LeetCode Q 392 - Is Subsequence

Given a string s and a string t, check if s is subsequence of t.
You may assume that there is only lower case English letters in both s and t. t is potentially a very long (length is about 500,000) string, and s is a short string (<=100).
Follow up:
If there are lots of incoming S, say S1, S2, … , Sk where k >= 1B, and you want to check one by one to see if T has its subsequence. In this scenario, how would you change your code?

Solution

1. Solution 1

Code:

public boolean isSubsequence(String s, String t) {
	if (s.length() == 0) return true;
	if (s.length() > t.length()) return false;
	int i = 0, j = 0;
	while (i < s.length() && j < t.length()) {
		if (s.charAt(i) == t.charAt(j)) i++;
		j++;
	}
	return i == s.length();
}

public boolean isSubsequence(String s, String t) {
	if (s.length() == 0) return true;
	if (s.length() > t.length()) return false;
	for (int i = 0; i < s.length; i++) {
		int index = t.indexOf(s.charAt(i));
		if (index == -1) return false;
		t = t.substring(index + 1);
	}
	return true;
}

2. Solution of Follow Up Question

If we check each s in this way, then it would be O(kn) time where k is the number of s and n is the length of t. This is inefficient.  Since there is a lot of s, it would be reasonable to preprocess t to generate something that is easy to search for if a character of s is in t. Sounds like a HashMap, which is super suitable for search for existing stuff.

1. Build a map, key is the char in String t, value is a list contianing the index of the char in t.
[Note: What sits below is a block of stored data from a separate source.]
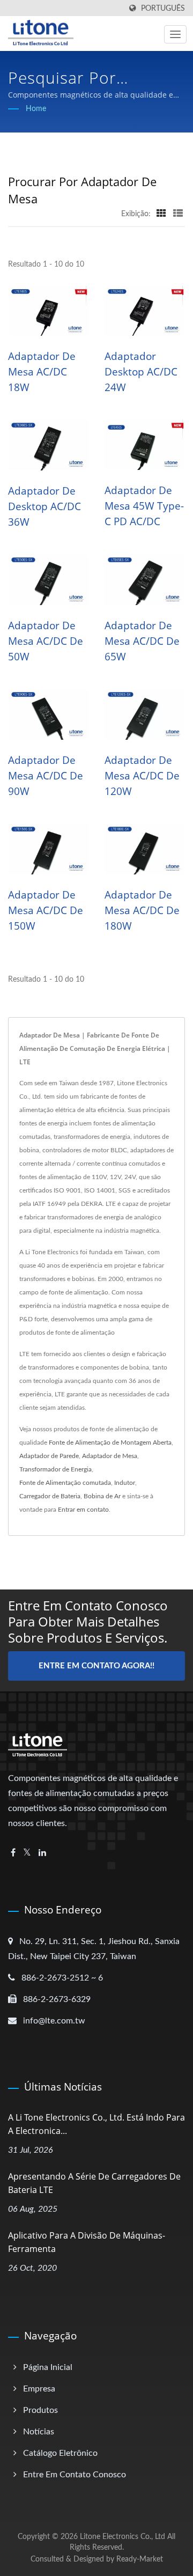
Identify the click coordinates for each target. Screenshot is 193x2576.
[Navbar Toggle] (175, 34)
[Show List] (178, 214)
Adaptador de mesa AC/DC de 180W (142, 910)
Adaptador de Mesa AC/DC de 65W (142, 641)
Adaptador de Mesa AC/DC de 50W (45, 641)
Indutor (124, 1483)
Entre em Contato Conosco (74, 2474)
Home (36, 109)
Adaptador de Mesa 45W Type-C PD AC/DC (144, 505)
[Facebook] (13, 1853)
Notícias (38, 2431)
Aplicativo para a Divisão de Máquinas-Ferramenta (86, 2242)
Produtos (40, 2410)
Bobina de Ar (102, 1496)
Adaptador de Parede (49, 1456)
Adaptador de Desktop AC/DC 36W (44, 506)
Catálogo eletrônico (60, 2453)
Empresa (39, 2388)
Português (163, 8)
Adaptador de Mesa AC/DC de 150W (45, 910)
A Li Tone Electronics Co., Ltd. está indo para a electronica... (96, 2124)
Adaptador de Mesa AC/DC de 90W (45, 775)
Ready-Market (139, 2559)
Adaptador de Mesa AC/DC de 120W (142, 775)
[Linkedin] (42, 1853)
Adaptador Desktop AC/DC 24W (141, 371)
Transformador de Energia (55, 1469)
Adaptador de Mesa (109, 1456)
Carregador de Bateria (49, 1496)
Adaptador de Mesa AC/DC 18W (42, 371)
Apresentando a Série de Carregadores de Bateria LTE (94, 2183)
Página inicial (47, 2367)
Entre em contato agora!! (96, 1666)
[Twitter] (27, 1853)
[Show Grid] (161, 214)
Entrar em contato (83, 1509)
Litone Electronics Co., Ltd (122, 2537)
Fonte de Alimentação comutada (65, 1483)
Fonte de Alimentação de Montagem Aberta (110, 1442)
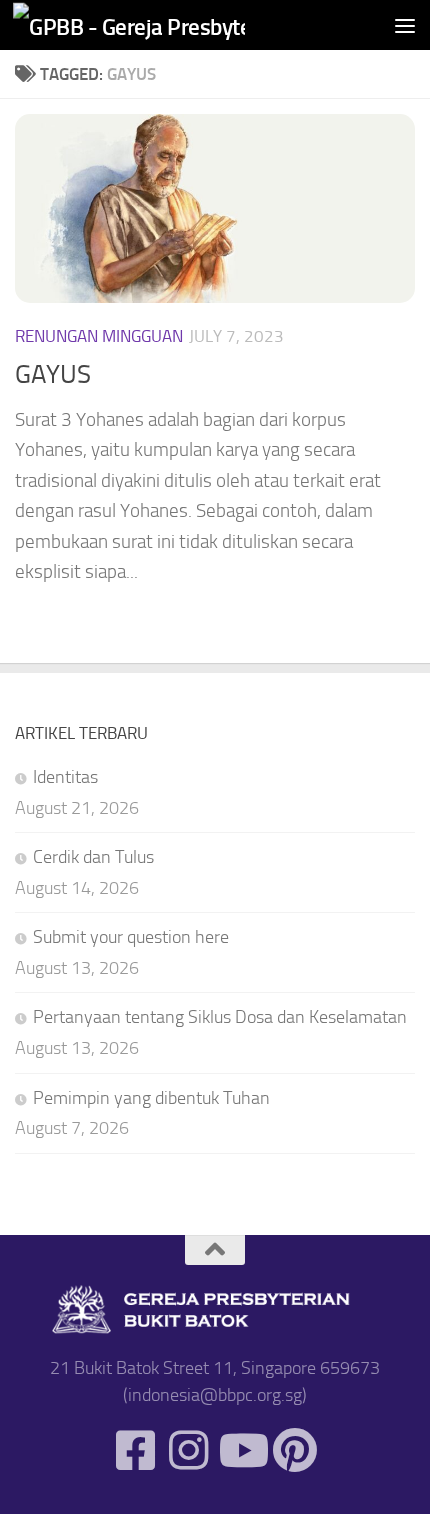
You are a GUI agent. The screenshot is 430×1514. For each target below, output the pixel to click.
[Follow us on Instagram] (188, 1450)
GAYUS (53, 374)
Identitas (65, 777)
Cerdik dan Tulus (93, 857)
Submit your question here (131, 937)
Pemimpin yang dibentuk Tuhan (151, 1098)
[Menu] (405, 25)
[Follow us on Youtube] (241, 1450)
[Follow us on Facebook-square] (135, 1450)
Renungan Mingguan (99, 336)
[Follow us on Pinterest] (294, 1450)
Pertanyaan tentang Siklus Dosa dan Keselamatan (220, 1017)
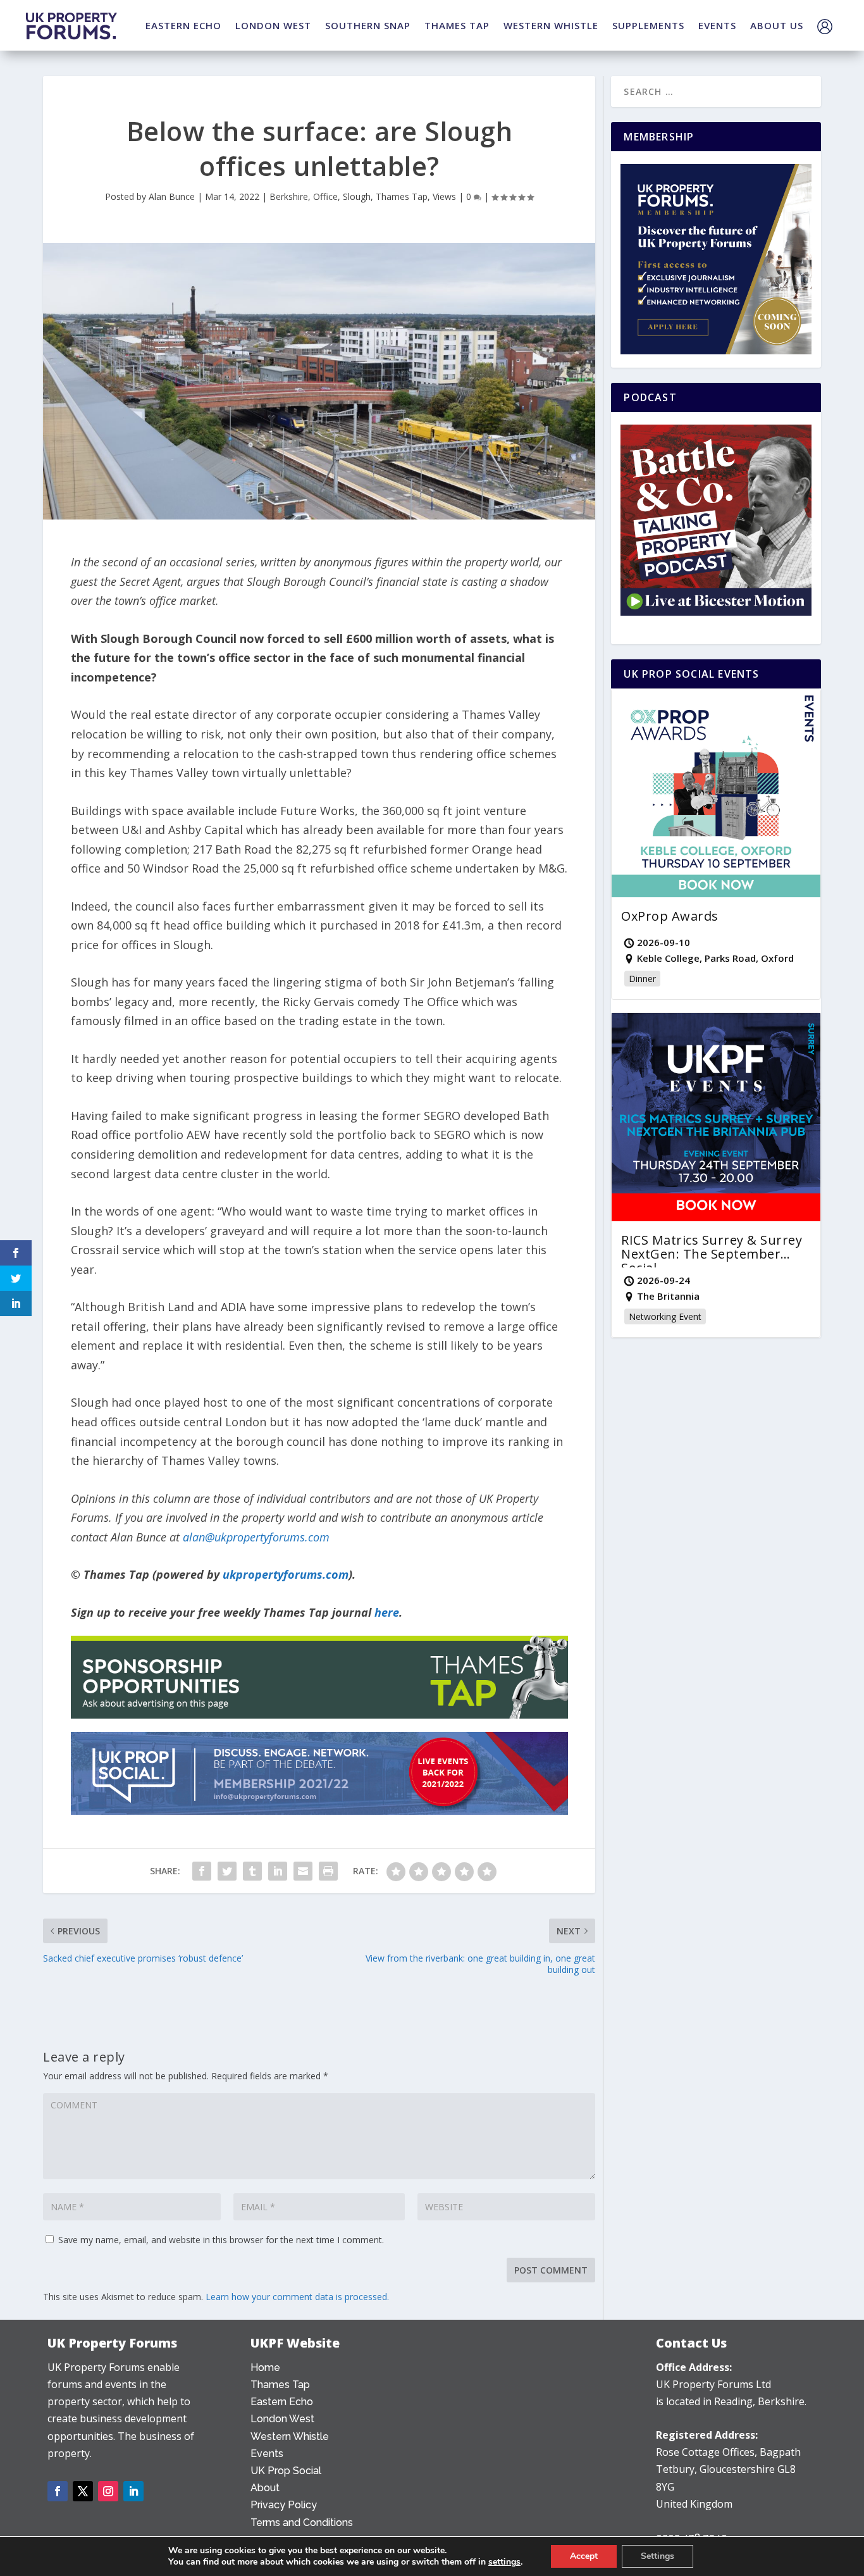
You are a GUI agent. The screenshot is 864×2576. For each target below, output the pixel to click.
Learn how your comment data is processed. (297, 2297)
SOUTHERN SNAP (367, 25)
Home (265, 2367)
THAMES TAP (457, 25)
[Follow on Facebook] (57, 2491)
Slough (357, 196)
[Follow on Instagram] (108, 2491)
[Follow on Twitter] (83, 2491)
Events (266, 2454)
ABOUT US (776, 25)
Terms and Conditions (301, 2523)
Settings (657, 2556)
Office (325, 196)
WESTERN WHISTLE (550, 25)
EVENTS (717, 25)
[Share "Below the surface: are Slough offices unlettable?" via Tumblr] (252, 1871)
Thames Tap (402, 196)
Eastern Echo (281, 2402)
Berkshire (288, 196)
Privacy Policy (283, 2505)
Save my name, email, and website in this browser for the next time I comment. (221, 2240)
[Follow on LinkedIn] (133, 2491)
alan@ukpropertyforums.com (256, 1537)
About (265, 2488)
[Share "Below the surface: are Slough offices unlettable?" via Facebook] (201, 1871)
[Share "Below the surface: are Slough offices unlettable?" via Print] (328, 1871)
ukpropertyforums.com (286, 1574)
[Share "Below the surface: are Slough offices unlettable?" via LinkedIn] (277, 1871)
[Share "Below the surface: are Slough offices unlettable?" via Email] (303, 1871)
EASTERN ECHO (183, 25)
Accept (584, 2556)
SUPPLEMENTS (648, 25)
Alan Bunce (172, 196)
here (386, 1612)
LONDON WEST (273, 25)
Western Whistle (289, 2436)
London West (282, 2419)
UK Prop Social (285, 2471)
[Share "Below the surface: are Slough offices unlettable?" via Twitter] (227, 1871)
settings (504, 2562)
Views (444, 196)
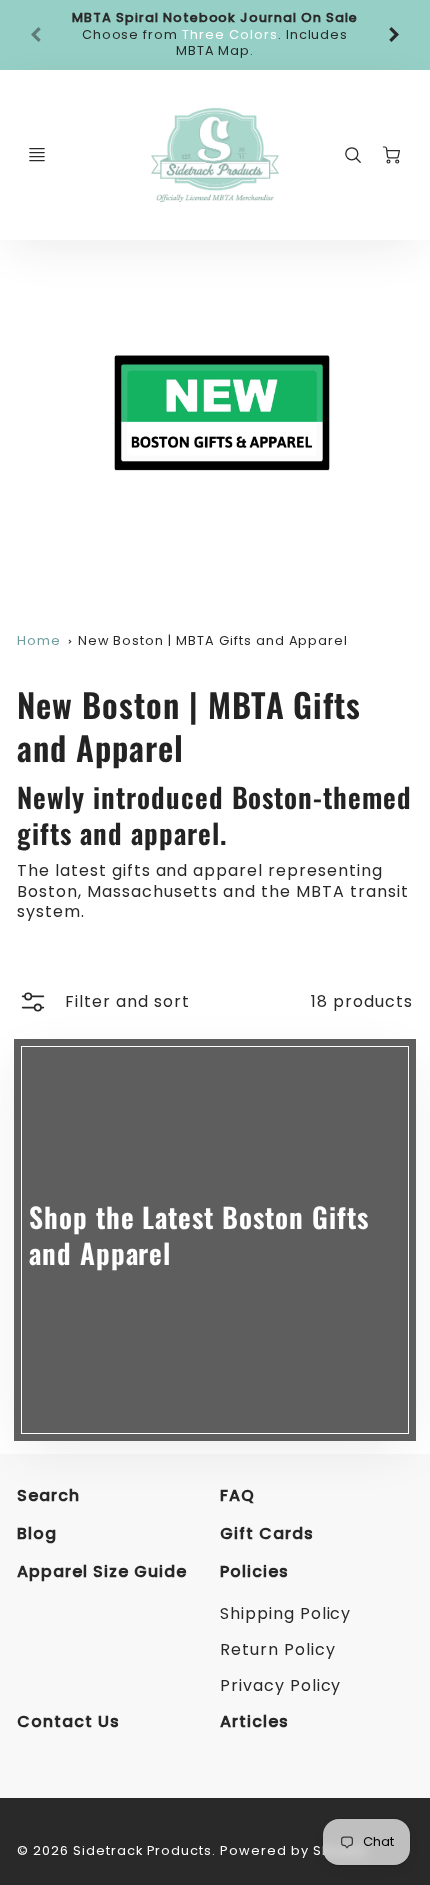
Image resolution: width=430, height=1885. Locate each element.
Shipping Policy (285, 1613)
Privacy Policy (280, 1685)
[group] (215, 35)
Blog (37, 1533)
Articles (254, 1721)
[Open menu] (37, 155)
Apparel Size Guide (101, 1571)
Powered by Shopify (293, 1850)
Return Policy (277, 1649)
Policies (254, 1571)
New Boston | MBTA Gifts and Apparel (213, 640)
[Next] (393, 35)
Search (48, 1495)
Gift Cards (267, 1533)
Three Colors (230, 34)
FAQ (237, 1495)
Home (39, 640)
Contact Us (68, 1721)
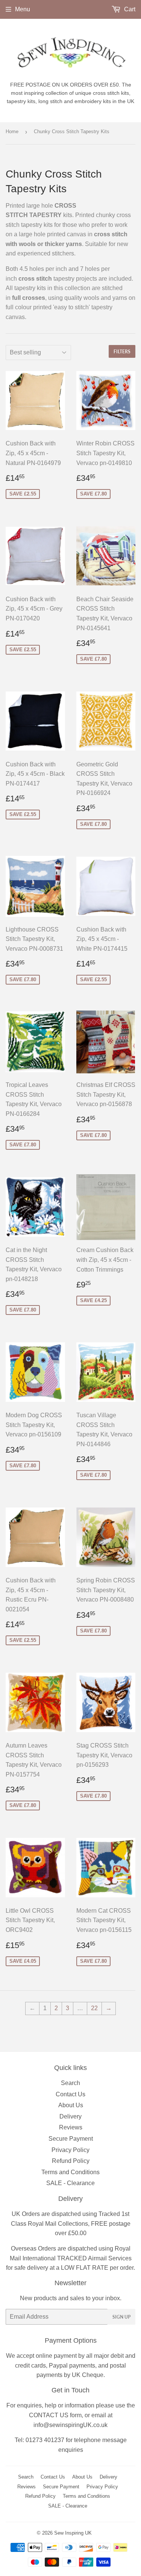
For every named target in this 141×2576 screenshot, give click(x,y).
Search (70, 2083)
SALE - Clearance (70, 2183)
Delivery (70, 2116)
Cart (129, 9)
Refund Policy (70, 2161)
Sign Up (121, 2317)
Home (12, 131)
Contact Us (70, 2094)
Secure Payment (71, 2138)
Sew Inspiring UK (73, 2533)
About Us (70, 2105)
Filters (122, 351)
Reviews (70, 2127)
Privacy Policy (70, 2150)
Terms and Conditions (70, 2172)
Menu (22, 9)
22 (94, 2008)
2. Use binary search to find if each char in String s exists in t.

Code:

public boolean isSubsequence(String s, String t) {
	Map<Character, List<Integer>> map = new HashMap<>();
	for (int i = 0; i < t.length(); i++) {
		map.putIfAbsent(t.charAt(i), new ArrayList<>());
		map.get(t.charAt(i)).add(i);
	}
	int prev = -1;
	for (char ch: s.toCharArray()) {
		prev = binarySearch(map, ch, prev);
		if (prev == -1) return false;
		prev++;
	}
}

private int binarySearch(Map<Character, List<Integer>> map, char ch, int index) {
	if (!map.containsKey(ch)) return -1;
	List<Integer> list = map.get(ch);
	int lo = 0, hi = list.size() - 1;
	while (lo <= hi) {
		int mid = lo + (hi - lo) / 2;
		if (list.get(mid) < index)
			lo = mid + 1;
		else 
			hi = mid - 1;
	}
	return lo == list.size() ? -1 : list.get(lo);
}